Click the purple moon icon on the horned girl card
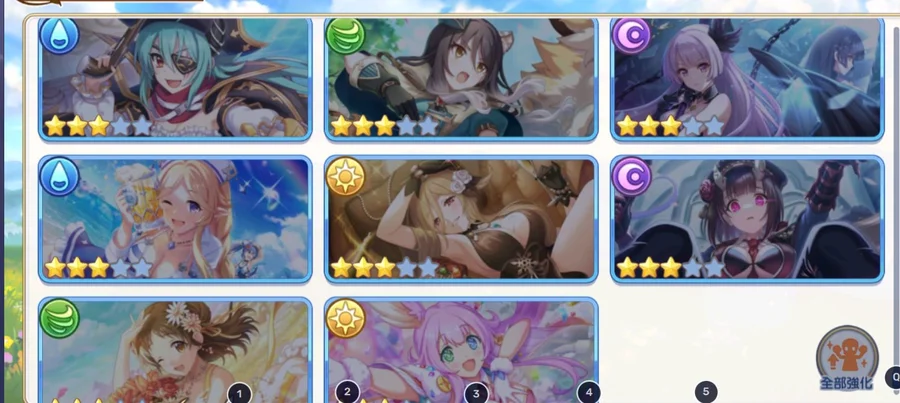Screen dimensions: 900x403 tap(631, 176)
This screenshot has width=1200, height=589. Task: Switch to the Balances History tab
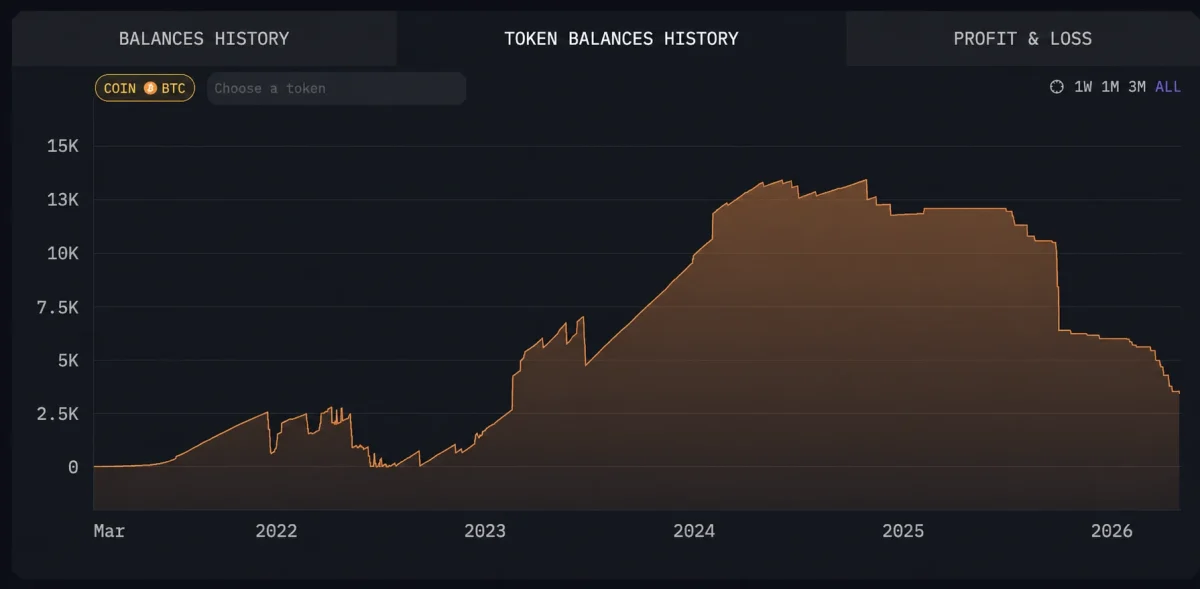pos(204,39)
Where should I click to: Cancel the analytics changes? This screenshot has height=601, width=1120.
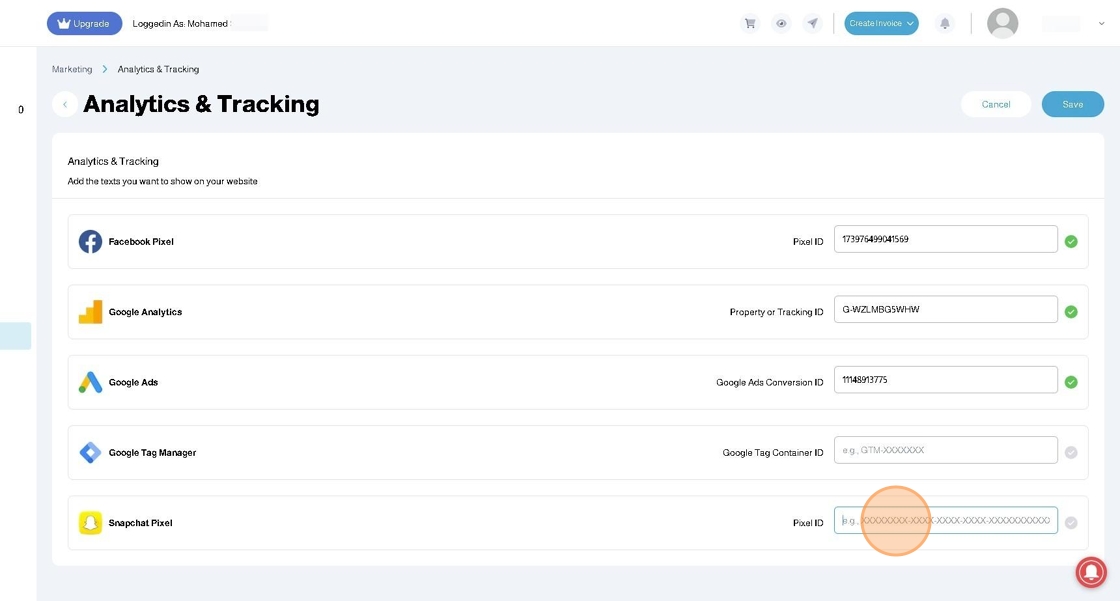[x=996, y=104]
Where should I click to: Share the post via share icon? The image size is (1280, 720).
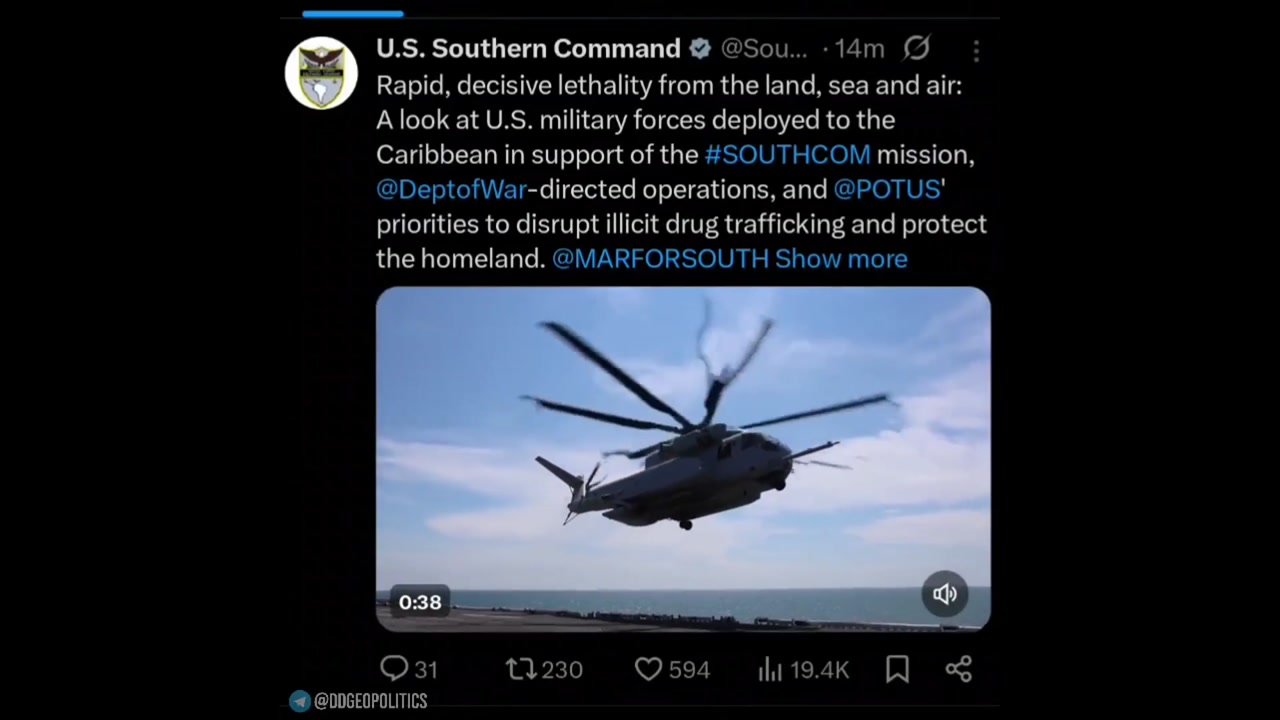pos(959,669)
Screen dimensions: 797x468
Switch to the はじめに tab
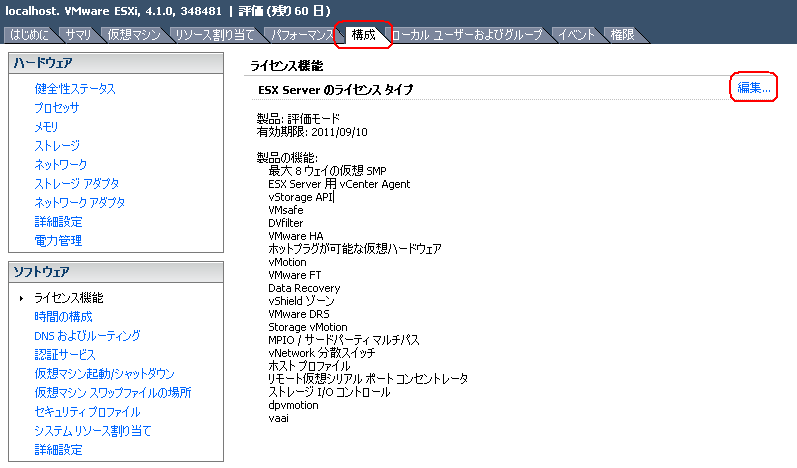(28, 35)
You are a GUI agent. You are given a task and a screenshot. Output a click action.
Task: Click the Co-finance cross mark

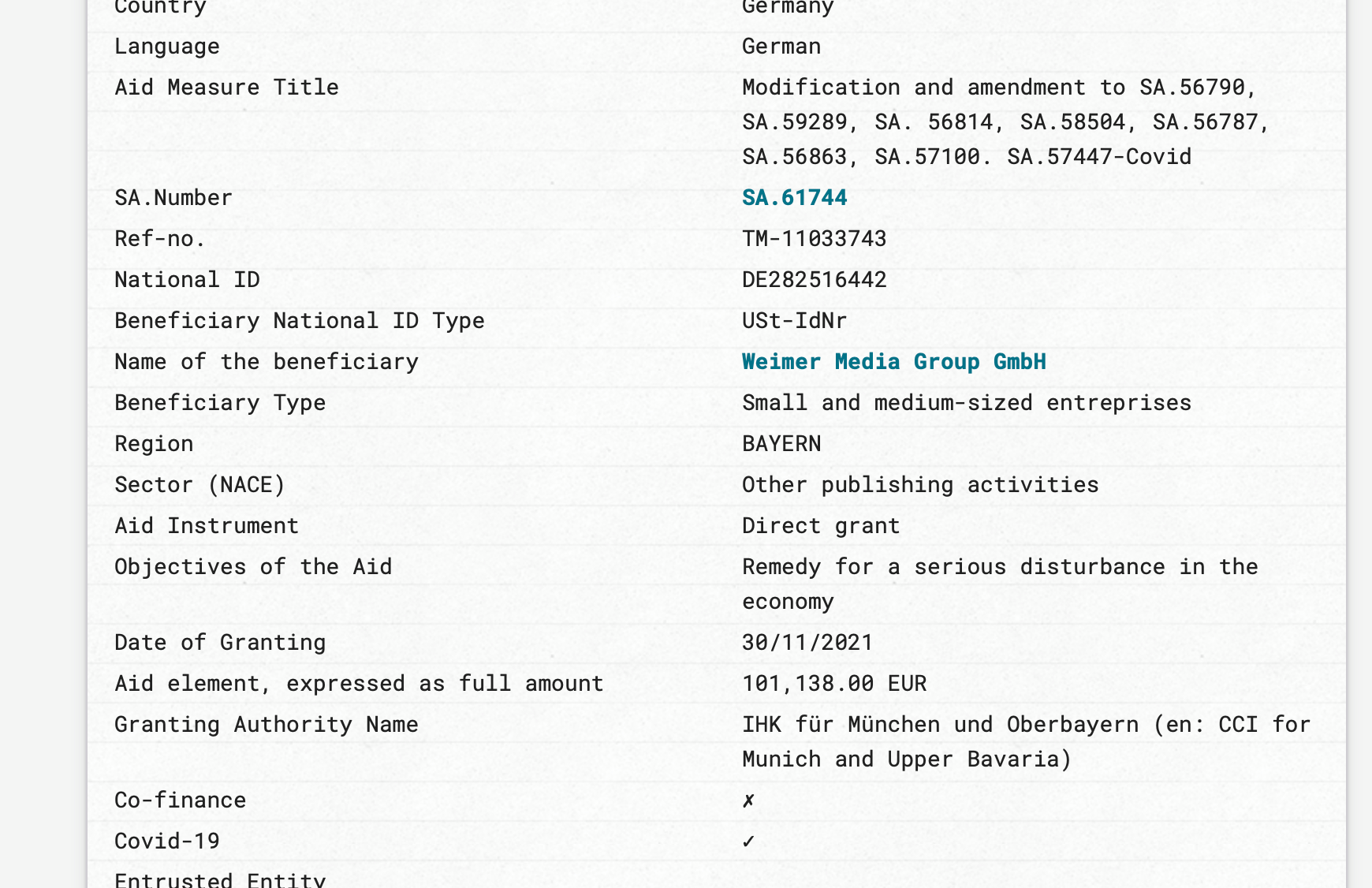coord(748,800)
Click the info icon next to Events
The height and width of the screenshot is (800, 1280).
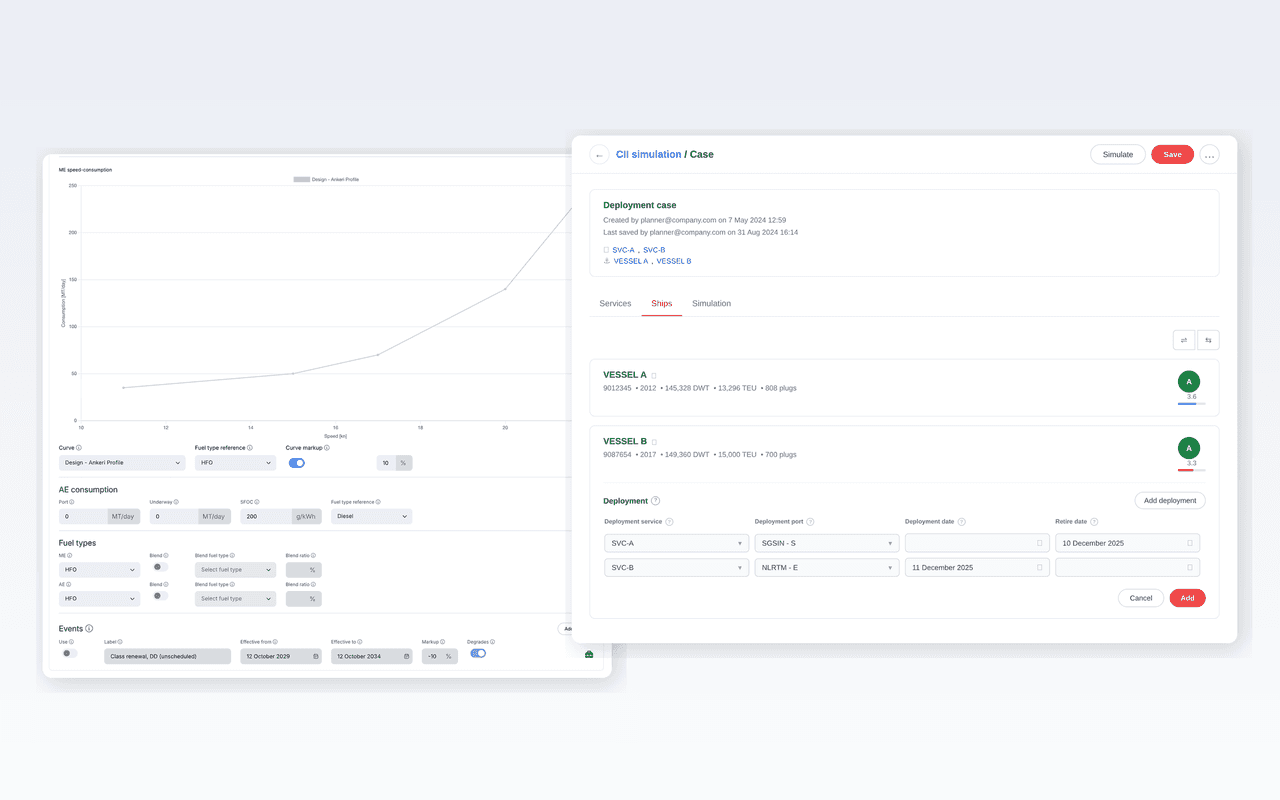(x=90, y=629)
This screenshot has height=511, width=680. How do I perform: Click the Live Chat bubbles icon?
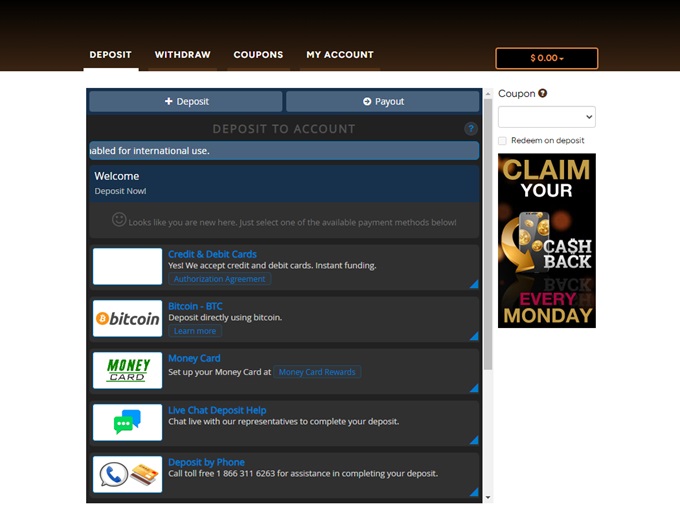point(127,423)
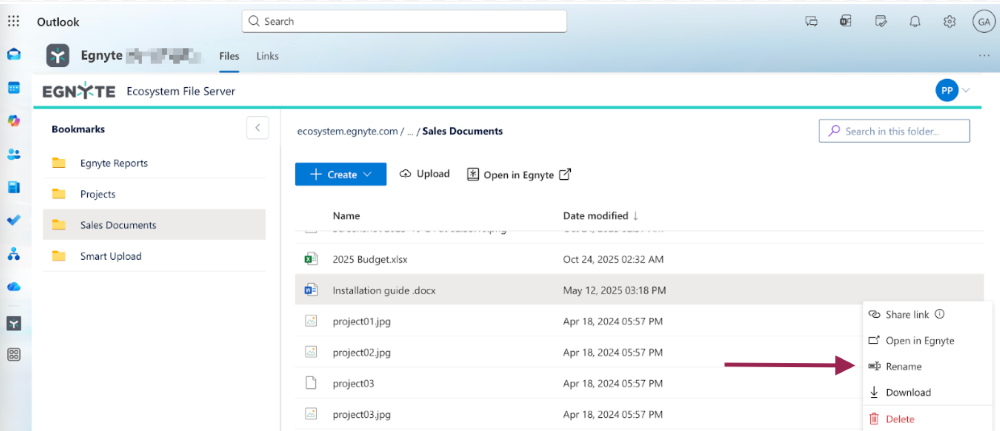Open Outlook settings gear
This screenshot has width=1000, height=431.
pyautogui.click(x=949, y=21)
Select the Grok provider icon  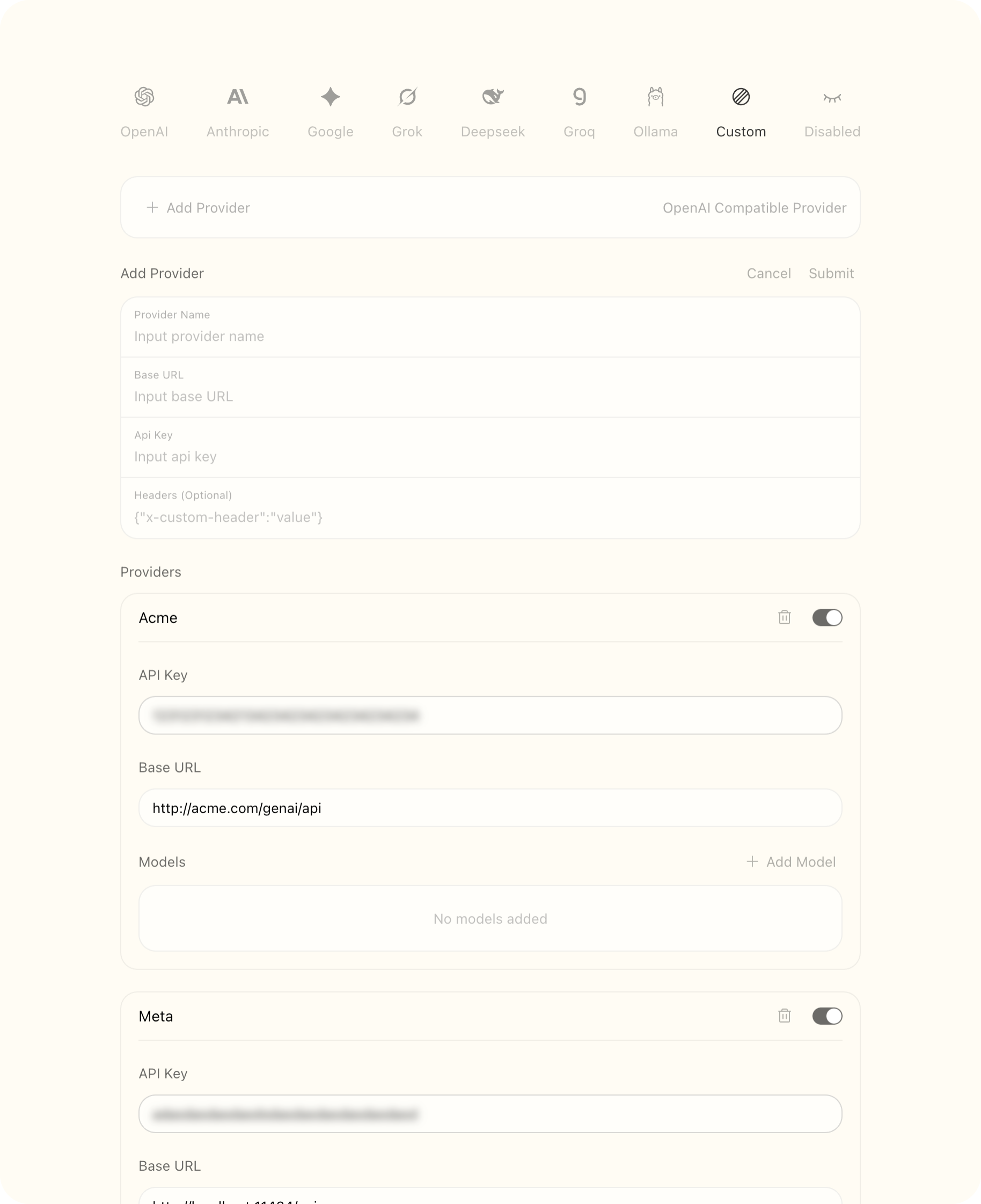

------------------------------------------------------------

To be done: Please copy out every one of the entries above word for word, leaving out the pictures.

Solution:
Click the purple moon icon on the horned girl card
Screen dimensions: 900x403 tap(631, 176)
This screenshot has width=1200, height=589. Task: Switch to the Balances History tab
pos(204,39)
Where should I click to: Cancel the analytics changes? This screenshot has height=601, width=1120.
[x=996, y=104]
Where should I click to: Share the post via share icon? The image size is (1280, 720).
pos(959,669)
Screen dimensions: 797x468
Switch to the はじめに tab
(28, 35)
You are a GUI agent. You are given a task and a screenshot. Output a click action.
Task: Click the Co-finance cross mark

coord(748,800)
Click the info icon next to Events
The height and width of the screenshot is (800, 1280).
(x=90, y=629)
This screenshot has height=511, width=680. How do I perform: Click the Live Chat bubbles icon?
point(127,423)
Open Outlook settings gear
This screenshot has width=1000, height=431.
pyautogui.click(x=949, y=21)
Select the Grok provider icon  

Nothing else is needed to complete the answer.